# AMD 64 Bit PRO System



## squid_rocks (Jun 23, 2004)

Hi Folks,
Back with a bang.......  
I am planning to build a 64 bit cpu pc for myself.
Looked for some info on the net.
Seems like the CPU + Mobo will cost around 15-17k.
No idea on the other peripherals ......
Windows XP 64 bit is available for 1yr trial (beta)

can ne one suggest an inexpensive pc config using 64 bit pro?

cheers!
-=H=-


----------



## blade_runner (Jun 23, 2004)

Well if u assembling a 64 bit PC then it wont certainly be inexpensive ......although here are my suggestions !
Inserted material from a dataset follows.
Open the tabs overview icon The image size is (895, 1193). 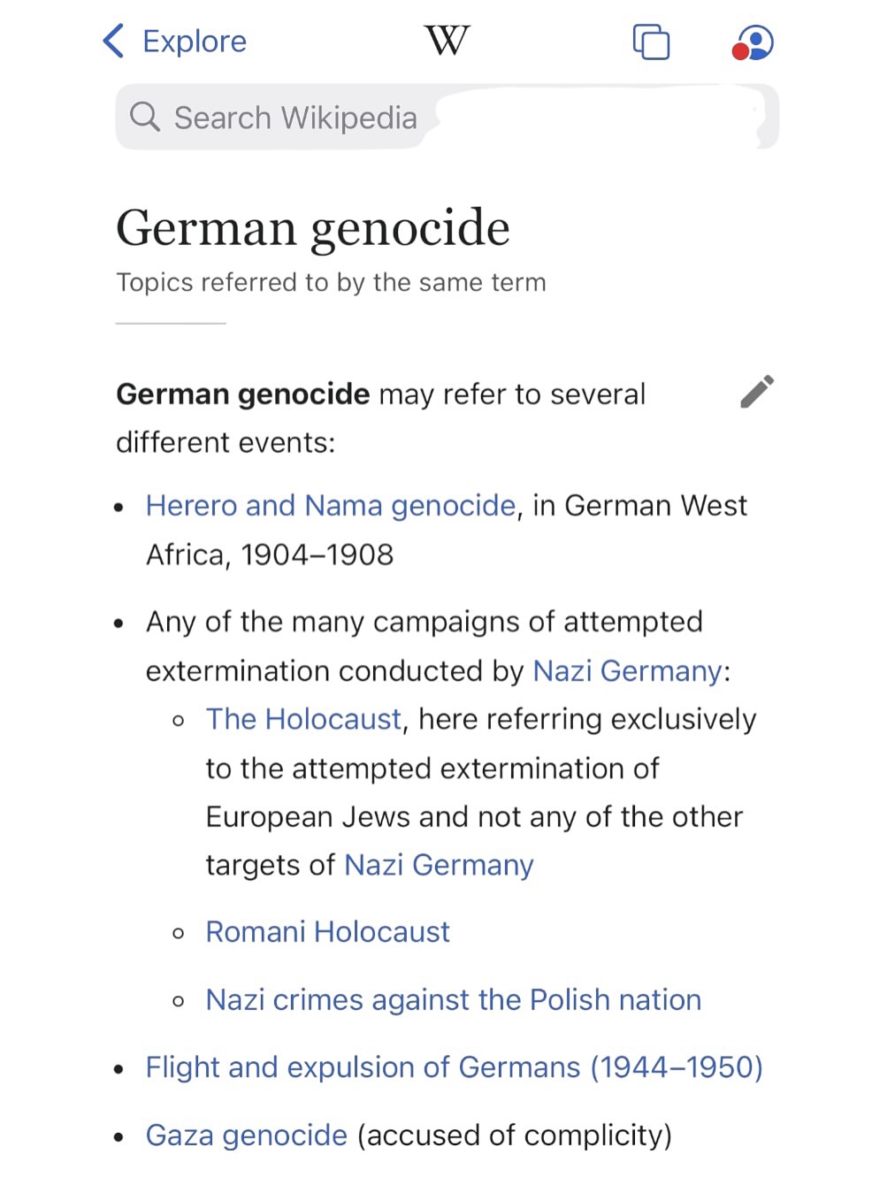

AMD 64bit 3000+  12k or sumthng ( u can go for higher) (The FX series costs  much higher 35 to 40k) 
Motherboard - Asus K8V
1 GB DDR400 memory (Corsair, Kingston, any good brand) 
Ps wotever u do dont go for Hynix. Not that it's bad and all but doesnt go well with performance components.
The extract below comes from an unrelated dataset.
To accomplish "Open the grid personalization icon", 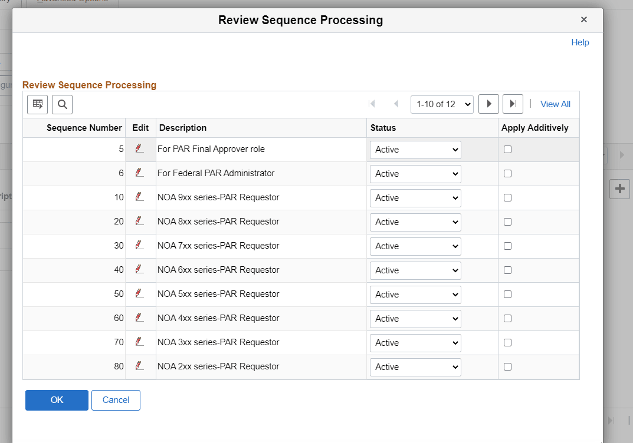I will [x=37, y=104].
The cpu and mobo here will be 12k + 7k = 19k. The ram might be 9k or sumthng. 

Wots ur budget btw, so that the suggestions can be much specific.


----------



## squid_rocks (Jun 23, 2004)

hey buddy,
thnx, but the problem is .... i am looking for a new pc (dumped the old one)..... and i am not able to decide between 32bit n 64 bit......32 bit i got the stuff perfect...............but not able to decide whether to buy the 64 bit.
coz it is the near future for comp ind.
so i wanted u folks views on a 64 bit system.
so that i can decide which one to go for.....
cheers
-=H=-


----------



## blade_runner (Jun 23, 2004)

squid_rocks said:
			
		

> hey buddy,
> thnx, but the problem is .... i am looking for a new pc (dumped the old one)..... and i am not able to decide between 32bit n 64 bit......32 bit i got the stuff perfect...............but not able to decide whether to buy the 64 bit.
> coz it is the near future for comp ind.
> so i wanted u folks views on a 64 bit system.
> ...



If u ask me then i think u shud go for the 64bit pc cuz it will be future-proof. It will be a bit costly but it will be worth it. Now-a-days ppl have started buying 64 bit based systems, so if u have the money then go for the 64 bit system.


----------



## squid_rocks (Jun 24, 2004)

thnx buddy  

Like i have already posted a thread on 64biy pc config and pricing.
can u give me a complete 64 bit pc config and pricing.  
then only i can decide whether to buy a 64bit or not.
as far as 32bit is concerned i will get a happ system for not more than 20k-25k....  
i have no idea abut 64bit mkt....
plz help  

cio
-=H=-
 8)


----------



## Sinnet (Jun 24, 2004)

buying a 64bit pc now is like buying a 155mm shell for a bofors gun when u own a AK47 
haha
it will take atleast 2 years for 64bit to go mainstream and till then ur pc will be obsolete 
and even if  winxp is 64bit u need 64bit apps to run on it 
which wont be there as widely availabe as 32bit till next 2 yrs 
so i'd advise go in for a 32bit processor like a AMD Athlon XP or if u can wait for Sempron 
but since u threw ut old pc go for a  AMD Athlon XP 
config would be ..... AMD Athlon XP 3200+ / ASUS A7N8X-E DELUXE board / 256x2 ddr400 ram / 80gb Samsunng SATA / etc 
and even though ppl r buying 64 bit pc's they run it in pure 32bit mode thus totally making 64bit useless 
as for better memory architecutre and handling in AMD 64bits then my answer is AMD Semprons will have same inbulit memory handling  thus making it equal to AMD 64's sans the 64 bit tag 
enjoy


----------



## suave_guy (Jun 24, 2004)

Yes 64-bit computing is the future but i think its really not a practical option to buy it now coz u wont be able to utilize its power and efficiency with today's application.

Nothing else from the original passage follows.